Figure 3.

Overexpression of EGF-R in aged dermal fibroblasts. Aged dermal fibroblasts were transfected with either EGF-R-pCR3.1 (EGF-R transfected) or GFP (mock transfected). Transfection efficiency of EGF-R-pCR3.1 was 41.5%. Total mRNA was extracted and EGF-R (A) and α-SMA (B) mRNA expression was assessed by RT-Q-PCR. Ribosomal RNA expression was used as an endogenous control, and gene expression was assessed relative to mock transfected. The comparative C_T method was used for relative quantification of gene expression, and the results represent the mean ± SE of nine individual experiments using cells isolated from three different donors. Statistical analysis was performed by Student's t-test: **P < 0.01. N/S, not significant. C: EGF-induced proliferation was determined by incorporation of [³H]thymidine.
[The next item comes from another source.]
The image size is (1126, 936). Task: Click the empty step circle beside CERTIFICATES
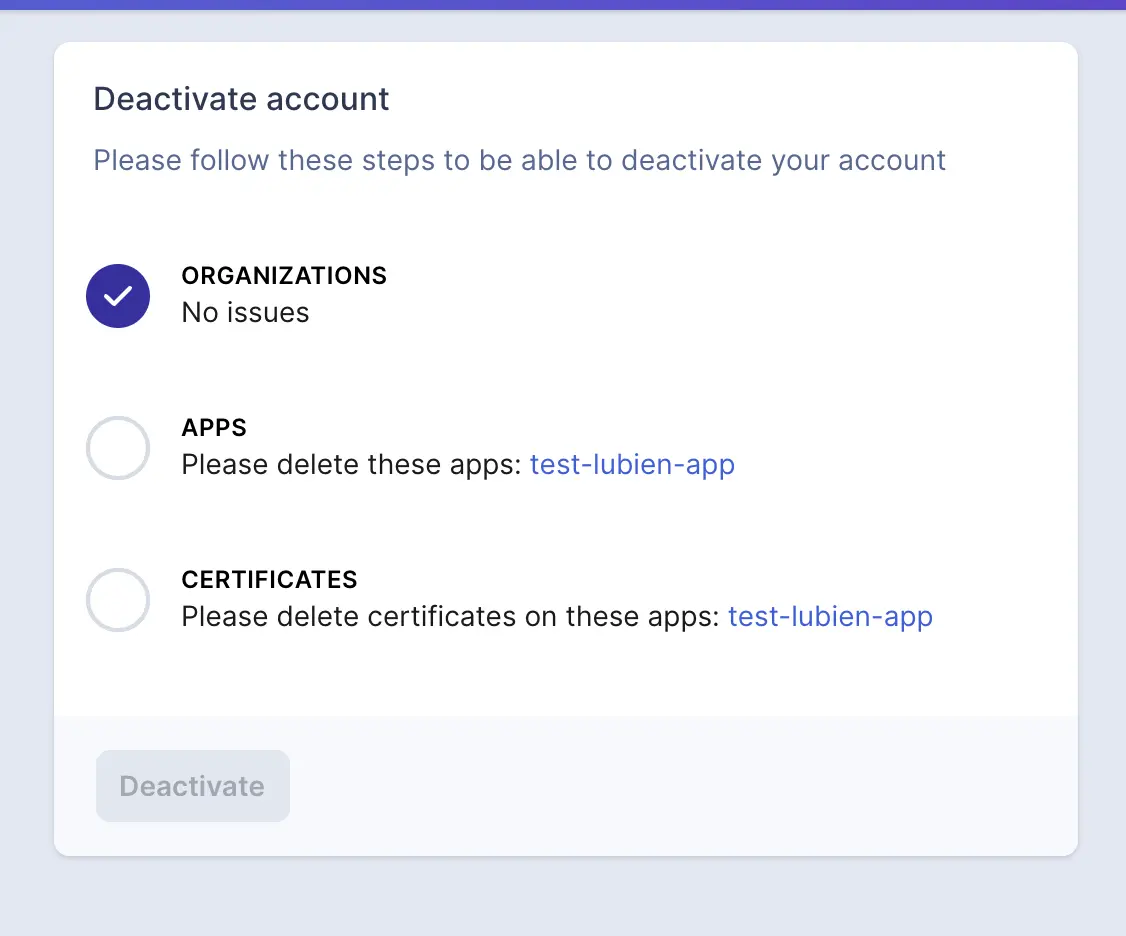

Expression plasmids for EGF-R or GFP (mock transfected) were introduced into aged fibroblasts using Nucleofector technology before metabolic labeling, performed by incubation with 1 μCi/ml d-[³H]thymidine after addition of either serum-free medium alone (black bars) or serum-free medium containing 10 ng/ml EGF (gray bars) for 24 hours. Data are the mean ± SE from six individual experiments, using cells isolated from two different donors. Statistical analysis was performed by Student's t-test: *P < 0.05.